» **Assignment**: Go through the records and copy each line where the string "Policy" occurs.

» **Data to process**:
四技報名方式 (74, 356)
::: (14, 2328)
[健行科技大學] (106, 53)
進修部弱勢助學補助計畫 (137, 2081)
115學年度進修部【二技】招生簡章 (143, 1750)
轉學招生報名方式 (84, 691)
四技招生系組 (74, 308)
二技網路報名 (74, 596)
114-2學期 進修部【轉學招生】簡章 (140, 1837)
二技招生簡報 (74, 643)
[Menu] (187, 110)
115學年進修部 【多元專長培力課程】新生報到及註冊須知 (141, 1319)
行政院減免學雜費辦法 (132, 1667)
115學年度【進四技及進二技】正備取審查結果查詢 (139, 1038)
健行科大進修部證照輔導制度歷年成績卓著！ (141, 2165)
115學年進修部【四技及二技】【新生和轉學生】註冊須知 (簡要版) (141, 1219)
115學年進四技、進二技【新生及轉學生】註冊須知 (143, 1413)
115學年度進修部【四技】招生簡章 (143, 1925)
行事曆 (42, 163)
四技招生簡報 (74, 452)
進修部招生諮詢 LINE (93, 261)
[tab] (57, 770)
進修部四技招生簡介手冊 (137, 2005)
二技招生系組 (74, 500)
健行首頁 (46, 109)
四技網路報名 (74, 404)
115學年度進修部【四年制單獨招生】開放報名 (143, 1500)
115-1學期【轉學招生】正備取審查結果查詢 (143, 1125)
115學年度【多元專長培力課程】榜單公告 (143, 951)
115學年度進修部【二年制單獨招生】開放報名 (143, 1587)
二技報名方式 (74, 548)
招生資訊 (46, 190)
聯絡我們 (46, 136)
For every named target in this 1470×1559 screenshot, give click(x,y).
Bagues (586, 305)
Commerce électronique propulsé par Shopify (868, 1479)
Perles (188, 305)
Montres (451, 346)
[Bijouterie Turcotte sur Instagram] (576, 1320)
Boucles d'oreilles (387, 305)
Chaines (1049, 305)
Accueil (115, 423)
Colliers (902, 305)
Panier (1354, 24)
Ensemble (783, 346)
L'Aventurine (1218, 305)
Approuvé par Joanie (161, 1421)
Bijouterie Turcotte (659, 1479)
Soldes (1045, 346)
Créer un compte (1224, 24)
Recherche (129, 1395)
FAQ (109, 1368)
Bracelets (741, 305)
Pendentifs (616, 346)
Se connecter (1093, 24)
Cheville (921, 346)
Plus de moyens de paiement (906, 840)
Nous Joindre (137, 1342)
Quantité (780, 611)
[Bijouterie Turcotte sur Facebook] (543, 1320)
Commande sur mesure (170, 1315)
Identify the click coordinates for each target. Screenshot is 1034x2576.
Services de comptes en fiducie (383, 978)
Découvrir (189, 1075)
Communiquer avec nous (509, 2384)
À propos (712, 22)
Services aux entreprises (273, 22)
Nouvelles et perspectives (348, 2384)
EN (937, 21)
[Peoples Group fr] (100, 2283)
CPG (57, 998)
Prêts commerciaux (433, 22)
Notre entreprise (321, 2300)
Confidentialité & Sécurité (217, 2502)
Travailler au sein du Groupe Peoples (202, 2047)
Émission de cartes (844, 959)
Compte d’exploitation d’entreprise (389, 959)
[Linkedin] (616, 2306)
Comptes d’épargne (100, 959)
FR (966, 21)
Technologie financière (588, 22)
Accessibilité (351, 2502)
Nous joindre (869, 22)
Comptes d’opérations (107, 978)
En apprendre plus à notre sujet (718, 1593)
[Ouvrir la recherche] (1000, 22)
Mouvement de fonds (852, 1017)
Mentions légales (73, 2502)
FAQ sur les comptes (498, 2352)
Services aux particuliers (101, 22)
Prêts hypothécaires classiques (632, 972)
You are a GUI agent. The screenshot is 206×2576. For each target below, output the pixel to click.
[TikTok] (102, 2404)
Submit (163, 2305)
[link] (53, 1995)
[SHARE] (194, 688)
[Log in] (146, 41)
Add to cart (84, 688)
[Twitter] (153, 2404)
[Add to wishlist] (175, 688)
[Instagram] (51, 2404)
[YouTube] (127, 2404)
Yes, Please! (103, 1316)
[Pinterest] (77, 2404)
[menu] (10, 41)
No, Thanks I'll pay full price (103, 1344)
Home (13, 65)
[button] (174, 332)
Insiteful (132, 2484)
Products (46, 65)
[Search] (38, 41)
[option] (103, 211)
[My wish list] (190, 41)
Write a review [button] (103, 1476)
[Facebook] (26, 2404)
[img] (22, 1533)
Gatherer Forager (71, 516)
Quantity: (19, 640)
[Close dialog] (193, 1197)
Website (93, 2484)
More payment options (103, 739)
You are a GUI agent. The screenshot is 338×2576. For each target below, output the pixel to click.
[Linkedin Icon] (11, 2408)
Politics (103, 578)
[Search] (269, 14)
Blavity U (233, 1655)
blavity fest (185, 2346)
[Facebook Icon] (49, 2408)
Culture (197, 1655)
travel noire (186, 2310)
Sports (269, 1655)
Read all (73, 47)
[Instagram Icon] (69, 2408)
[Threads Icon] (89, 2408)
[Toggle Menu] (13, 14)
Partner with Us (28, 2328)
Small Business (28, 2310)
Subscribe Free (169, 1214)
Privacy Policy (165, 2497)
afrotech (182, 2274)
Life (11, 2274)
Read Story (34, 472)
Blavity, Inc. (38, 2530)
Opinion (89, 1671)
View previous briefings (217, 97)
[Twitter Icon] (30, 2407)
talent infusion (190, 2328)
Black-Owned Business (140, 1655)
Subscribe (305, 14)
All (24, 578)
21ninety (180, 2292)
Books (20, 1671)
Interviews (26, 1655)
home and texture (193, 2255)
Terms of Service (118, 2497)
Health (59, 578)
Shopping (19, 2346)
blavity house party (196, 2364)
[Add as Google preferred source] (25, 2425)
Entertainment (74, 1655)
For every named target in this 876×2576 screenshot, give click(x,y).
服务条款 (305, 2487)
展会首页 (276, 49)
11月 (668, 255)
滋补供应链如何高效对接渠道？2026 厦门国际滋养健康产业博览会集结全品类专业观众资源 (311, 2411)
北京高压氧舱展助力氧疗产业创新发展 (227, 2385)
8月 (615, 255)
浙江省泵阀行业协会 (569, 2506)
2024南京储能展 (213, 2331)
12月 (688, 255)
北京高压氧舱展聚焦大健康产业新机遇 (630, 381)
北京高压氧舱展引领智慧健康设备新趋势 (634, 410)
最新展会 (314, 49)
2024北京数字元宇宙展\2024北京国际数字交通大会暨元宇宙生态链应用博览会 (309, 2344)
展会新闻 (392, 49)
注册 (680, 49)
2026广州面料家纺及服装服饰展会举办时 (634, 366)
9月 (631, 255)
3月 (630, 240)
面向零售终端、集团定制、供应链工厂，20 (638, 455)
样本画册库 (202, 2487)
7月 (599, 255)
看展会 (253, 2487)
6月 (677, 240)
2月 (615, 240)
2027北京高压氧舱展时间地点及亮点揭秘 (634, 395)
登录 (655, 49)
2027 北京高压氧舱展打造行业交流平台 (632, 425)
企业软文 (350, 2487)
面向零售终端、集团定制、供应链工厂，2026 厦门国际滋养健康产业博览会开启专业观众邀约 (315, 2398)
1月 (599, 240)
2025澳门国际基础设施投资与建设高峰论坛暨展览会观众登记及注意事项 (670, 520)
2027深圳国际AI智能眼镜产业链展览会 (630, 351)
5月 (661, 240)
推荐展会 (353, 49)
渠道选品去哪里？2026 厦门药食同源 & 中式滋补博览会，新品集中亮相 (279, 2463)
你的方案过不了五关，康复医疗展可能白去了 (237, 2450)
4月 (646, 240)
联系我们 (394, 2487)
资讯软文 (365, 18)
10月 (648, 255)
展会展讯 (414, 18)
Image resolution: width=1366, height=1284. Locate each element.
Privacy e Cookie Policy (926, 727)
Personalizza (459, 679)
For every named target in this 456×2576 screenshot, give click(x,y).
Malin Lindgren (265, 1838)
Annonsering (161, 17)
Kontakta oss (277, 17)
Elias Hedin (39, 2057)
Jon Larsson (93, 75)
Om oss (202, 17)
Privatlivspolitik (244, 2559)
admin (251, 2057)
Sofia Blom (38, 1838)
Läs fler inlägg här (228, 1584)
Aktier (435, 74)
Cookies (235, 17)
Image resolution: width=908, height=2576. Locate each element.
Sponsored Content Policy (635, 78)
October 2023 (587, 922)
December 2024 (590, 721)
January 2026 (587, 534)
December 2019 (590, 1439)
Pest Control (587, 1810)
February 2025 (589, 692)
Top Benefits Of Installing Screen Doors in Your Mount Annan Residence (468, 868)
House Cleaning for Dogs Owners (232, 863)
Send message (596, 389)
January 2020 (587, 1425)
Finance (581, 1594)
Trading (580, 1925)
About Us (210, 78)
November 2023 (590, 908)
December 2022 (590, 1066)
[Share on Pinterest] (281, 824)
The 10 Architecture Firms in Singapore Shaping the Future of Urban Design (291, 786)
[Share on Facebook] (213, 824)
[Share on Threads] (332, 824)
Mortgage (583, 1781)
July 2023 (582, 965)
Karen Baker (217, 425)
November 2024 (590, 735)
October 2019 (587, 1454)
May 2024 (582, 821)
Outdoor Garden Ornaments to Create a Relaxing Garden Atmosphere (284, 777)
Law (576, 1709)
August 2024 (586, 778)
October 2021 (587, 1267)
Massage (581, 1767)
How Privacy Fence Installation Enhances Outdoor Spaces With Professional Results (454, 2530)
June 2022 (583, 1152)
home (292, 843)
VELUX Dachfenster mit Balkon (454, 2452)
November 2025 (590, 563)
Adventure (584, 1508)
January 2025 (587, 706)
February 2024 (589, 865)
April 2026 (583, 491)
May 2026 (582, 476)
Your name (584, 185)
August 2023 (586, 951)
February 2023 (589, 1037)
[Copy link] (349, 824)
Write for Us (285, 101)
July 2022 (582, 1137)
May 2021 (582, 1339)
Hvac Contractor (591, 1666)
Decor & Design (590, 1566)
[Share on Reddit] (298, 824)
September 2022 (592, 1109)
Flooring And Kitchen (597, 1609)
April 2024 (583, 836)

» **Exercise response**:
Privacy Policy (165, 2497)
Privacy e Cookie Policy (926, 727)
Sponsored Content Policy (635, 78)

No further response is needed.